(PROBLEM REQUIREMENTS): Copy the data below. Keep every line exactly as it is.

[THE INPUT — start]

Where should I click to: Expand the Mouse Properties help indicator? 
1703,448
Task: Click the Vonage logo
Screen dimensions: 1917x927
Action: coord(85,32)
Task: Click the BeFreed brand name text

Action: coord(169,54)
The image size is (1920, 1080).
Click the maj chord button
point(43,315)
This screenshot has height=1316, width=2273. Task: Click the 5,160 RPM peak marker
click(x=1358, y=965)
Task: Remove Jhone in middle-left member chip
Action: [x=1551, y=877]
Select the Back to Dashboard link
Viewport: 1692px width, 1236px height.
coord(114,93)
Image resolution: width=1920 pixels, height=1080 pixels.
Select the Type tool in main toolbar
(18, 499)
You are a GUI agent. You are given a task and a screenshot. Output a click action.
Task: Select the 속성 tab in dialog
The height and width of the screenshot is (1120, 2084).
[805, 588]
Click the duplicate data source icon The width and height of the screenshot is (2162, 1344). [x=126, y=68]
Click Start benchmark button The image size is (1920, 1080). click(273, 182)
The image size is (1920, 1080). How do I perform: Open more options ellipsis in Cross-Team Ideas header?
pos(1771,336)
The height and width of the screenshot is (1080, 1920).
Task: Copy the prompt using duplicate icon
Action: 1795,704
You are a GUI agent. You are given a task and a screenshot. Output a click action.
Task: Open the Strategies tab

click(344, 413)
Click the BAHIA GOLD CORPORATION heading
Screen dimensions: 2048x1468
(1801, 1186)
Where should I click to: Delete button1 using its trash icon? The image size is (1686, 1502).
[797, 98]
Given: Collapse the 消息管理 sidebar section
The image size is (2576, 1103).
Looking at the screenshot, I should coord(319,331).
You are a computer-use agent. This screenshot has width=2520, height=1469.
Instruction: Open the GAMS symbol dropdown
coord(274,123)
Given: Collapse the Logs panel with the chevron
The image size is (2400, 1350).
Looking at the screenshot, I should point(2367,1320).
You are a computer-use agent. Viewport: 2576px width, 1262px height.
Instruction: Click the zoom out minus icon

[THE INPUT — finish]

(ANSWER BELOW):
Where should I click to: Expand the Mouse Properties help indicator? 
1703,448
Task: Click the Vonage logo
Screen dimensions: 1917x927
Action: coord(85,32)
Task: Click the BeFreed brand name text

Action: coord(169,54)
The image size is (1920, 1080).
Click the maj chord button
point(43,315)
This screenshot has height=1316, width=2273. Task: Click the 5,160 RPM peak marker
click(x=1358, y=965)
Task: Remove Jhone in middle-left member chip
Action: [x=1551, y=877]
Select the Back to Dashboard link
Viewport: 1692px width, 1236px height.
coord(114,93)
Image resolution: width=1920 pixels, height=1080 pixels.
Select the Type tool in main toolbar
(18, 499)
You are a GUI agent. You are given a task and a screenshot. Output a click action.
Task: Select the 속성 tab in dialog
The height and width of the screenshot is (1120, 2084).
[805, 588]
Click the duplicate data source icon The width and height of the screenshot is (2162, 1344). [x=126, y=68]
Click Start benchmark button The image size is (1920, 1080). click(273, 182)
The image size is (1920, 1080). How do I perform: Open more options ellipsis in Cross-Team Ideas header?
pos(1771,336)
The height and width of the screenshot is (1080, 1920).
Task: Copy the prompt using duplicate icon
Action: 1795,704
You are a GUI agent. You are given a task and a screenshot. Output a click action.
Task: Open the Strategies tab

click(344, 413)
Click the BAHIA GOLD CORPORATION heading
Screen dimensions: 2048x1468
(1801, 1186)
Where should I click to: Delete button1 using its trash icon? The image size is (1686, 1502).
[797, 98]
Given: Collapse the 消息管理 sidebar section
The image size is (2576, 1103).
Looking at the screenshot, I should coord(319,331).
You are a computer-use agent. This screenshot has width=2520, height=1469.
Instruction: Open the GAMS symbol dropdown
coord(274,123)
Given: Collapse the Logs panel with the chevron
The image size is (2400, 1350).
Looking at the screenshot, I should point(2367,1320).
You are a computer-use agent. Viewport: 2576px width, 1262px height.
Instruction: Click the zoom out minus icon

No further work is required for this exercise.